3rd-century BCE Carthaginian army leader

Viriathus (supposedly died 216 BC) was a leader of Gallaecian and Lusitanian mercenaries in the Carthaginian army during the Second Punic War, according to Silius Italicus's poem Punica.

==Biography==
Viriathus is mentioned only by Silius in his poem. He appears first in Silius's list of the Carthaginian forces, being described as the young commander of both the Gallaeci and the Lusitanians in Hannibal's army. He is then compared to the posterior, more famous Viriathus, by stating that his name "was to win fame from Roman disasters at a later day". Later in the work, he is described as a noble ruler of his peoples, who goes to battle armed with sword and caetra.

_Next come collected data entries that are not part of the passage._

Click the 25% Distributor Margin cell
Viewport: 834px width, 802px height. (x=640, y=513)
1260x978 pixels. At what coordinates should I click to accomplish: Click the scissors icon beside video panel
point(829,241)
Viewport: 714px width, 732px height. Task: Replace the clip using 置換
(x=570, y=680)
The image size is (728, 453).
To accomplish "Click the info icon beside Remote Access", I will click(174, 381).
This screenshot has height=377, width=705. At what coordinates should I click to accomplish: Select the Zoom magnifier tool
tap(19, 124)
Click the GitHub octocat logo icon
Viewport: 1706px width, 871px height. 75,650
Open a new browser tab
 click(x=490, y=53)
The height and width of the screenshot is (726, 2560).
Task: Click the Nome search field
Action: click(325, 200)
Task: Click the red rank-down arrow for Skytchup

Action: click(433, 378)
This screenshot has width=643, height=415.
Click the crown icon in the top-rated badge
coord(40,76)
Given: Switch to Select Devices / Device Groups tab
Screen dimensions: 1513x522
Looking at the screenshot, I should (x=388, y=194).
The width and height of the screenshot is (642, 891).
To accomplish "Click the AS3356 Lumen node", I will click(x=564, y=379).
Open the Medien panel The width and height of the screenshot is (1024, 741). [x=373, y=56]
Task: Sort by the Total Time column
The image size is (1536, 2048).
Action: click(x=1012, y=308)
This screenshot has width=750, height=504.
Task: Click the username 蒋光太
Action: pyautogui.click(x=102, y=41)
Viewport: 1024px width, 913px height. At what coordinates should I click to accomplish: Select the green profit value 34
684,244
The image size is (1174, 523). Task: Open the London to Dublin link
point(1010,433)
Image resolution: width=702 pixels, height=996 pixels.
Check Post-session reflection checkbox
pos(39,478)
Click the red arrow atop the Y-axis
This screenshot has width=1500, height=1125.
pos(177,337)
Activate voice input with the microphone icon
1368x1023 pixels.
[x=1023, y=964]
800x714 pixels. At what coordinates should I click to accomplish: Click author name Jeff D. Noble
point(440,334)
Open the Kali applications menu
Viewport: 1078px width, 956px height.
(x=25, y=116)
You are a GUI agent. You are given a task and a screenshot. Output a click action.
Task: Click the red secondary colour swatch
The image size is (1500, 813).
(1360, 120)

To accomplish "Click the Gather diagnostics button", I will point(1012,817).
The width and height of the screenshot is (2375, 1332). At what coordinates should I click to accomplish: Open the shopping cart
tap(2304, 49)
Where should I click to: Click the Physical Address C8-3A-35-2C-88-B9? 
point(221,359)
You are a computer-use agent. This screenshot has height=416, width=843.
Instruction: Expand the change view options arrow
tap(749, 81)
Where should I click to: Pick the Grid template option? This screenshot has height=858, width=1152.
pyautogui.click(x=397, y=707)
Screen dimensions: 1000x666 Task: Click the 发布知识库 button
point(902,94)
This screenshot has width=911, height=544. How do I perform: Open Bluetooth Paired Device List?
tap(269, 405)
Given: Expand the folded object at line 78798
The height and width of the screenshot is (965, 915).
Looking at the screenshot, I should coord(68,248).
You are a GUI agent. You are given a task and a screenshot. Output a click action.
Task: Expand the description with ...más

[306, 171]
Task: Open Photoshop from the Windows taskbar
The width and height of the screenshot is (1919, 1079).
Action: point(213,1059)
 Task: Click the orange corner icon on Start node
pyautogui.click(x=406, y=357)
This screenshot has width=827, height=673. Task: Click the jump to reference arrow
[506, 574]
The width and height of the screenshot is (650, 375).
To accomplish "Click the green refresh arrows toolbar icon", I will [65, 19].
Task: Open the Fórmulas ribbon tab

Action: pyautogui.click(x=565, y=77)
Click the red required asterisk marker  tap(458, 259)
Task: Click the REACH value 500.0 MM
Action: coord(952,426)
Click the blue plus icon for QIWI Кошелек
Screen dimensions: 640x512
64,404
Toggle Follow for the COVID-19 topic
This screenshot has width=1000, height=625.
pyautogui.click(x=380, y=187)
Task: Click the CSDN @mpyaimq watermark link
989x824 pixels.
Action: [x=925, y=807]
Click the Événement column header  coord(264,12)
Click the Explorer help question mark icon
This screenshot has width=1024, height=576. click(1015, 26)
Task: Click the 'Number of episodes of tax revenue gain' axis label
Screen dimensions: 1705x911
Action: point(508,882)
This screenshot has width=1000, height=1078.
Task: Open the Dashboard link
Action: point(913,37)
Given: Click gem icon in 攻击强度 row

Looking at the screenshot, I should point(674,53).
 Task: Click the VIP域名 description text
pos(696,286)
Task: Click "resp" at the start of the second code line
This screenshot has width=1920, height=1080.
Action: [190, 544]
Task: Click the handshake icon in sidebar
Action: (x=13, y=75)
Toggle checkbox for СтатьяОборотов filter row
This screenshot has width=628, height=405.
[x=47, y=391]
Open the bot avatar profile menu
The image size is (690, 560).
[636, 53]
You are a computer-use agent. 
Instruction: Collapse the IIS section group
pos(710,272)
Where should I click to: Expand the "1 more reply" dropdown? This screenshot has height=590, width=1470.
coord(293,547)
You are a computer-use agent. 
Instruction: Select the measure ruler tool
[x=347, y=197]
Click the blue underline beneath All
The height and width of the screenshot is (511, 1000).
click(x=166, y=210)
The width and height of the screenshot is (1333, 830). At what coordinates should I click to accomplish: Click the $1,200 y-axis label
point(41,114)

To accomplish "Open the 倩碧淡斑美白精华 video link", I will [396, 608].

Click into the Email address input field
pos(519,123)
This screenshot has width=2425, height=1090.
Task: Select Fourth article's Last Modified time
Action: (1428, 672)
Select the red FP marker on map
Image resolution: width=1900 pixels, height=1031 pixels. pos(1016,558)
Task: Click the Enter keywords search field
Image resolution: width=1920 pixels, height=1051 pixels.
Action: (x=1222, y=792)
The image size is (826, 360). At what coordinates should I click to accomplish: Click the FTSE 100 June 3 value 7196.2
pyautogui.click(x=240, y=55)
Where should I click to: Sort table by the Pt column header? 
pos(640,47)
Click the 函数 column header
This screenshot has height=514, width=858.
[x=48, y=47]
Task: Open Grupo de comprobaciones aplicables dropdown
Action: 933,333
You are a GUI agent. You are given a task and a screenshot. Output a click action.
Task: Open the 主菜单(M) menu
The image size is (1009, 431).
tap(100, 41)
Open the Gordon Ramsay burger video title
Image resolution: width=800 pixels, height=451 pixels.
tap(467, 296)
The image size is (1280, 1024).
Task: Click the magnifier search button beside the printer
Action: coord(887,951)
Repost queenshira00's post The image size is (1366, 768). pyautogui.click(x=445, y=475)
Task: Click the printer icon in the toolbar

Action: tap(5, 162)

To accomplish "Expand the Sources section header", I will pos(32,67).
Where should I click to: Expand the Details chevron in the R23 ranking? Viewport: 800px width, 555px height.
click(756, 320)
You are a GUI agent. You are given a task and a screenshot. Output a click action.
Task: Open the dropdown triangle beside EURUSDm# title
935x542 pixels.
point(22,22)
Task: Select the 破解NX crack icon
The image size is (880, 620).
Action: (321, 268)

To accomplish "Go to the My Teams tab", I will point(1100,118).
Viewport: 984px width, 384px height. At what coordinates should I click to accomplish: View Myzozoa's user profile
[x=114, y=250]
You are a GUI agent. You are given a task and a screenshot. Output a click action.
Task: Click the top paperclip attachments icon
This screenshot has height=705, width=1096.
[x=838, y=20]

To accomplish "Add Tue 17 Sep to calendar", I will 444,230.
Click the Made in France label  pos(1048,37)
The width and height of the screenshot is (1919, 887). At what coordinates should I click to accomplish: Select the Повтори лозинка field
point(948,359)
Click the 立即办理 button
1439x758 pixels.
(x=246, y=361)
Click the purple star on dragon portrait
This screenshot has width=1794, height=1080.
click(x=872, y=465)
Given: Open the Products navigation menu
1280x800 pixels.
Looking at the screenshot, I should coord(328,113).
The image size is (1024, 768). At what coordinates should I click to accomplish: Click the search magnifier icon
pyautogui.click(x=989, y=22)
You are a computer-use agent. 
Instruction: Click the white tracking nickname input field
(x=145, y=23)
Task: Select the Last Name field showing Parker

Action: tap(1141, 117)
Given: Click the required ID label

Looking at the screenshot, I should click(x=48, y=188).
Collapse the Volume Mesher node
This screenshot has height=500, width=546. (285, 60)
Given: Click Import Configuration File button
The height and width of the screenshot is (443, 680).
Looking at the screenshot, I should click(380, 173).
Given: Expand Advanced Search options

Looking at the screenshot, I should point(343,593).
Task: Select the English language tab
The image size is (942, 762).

His relationship with his namesake has not been fully understood. Some believe the Carthaginian Viriathus could have been an invention by Silius in order to embellish his work, inserting by parachronism the true Viriathus in the Second Punic War despite chronological impossibilities. By this approach, attributing to him the death of a Roman from the Servilia gens in Punica could be a reference to the historical Viriathus being murdered by order of Quintus Servilius Caepio. However, others have argued that this Viriathus might have been a true historical character with the same name, given that the latter could be actually a title used by chieftains of Celtic peoples.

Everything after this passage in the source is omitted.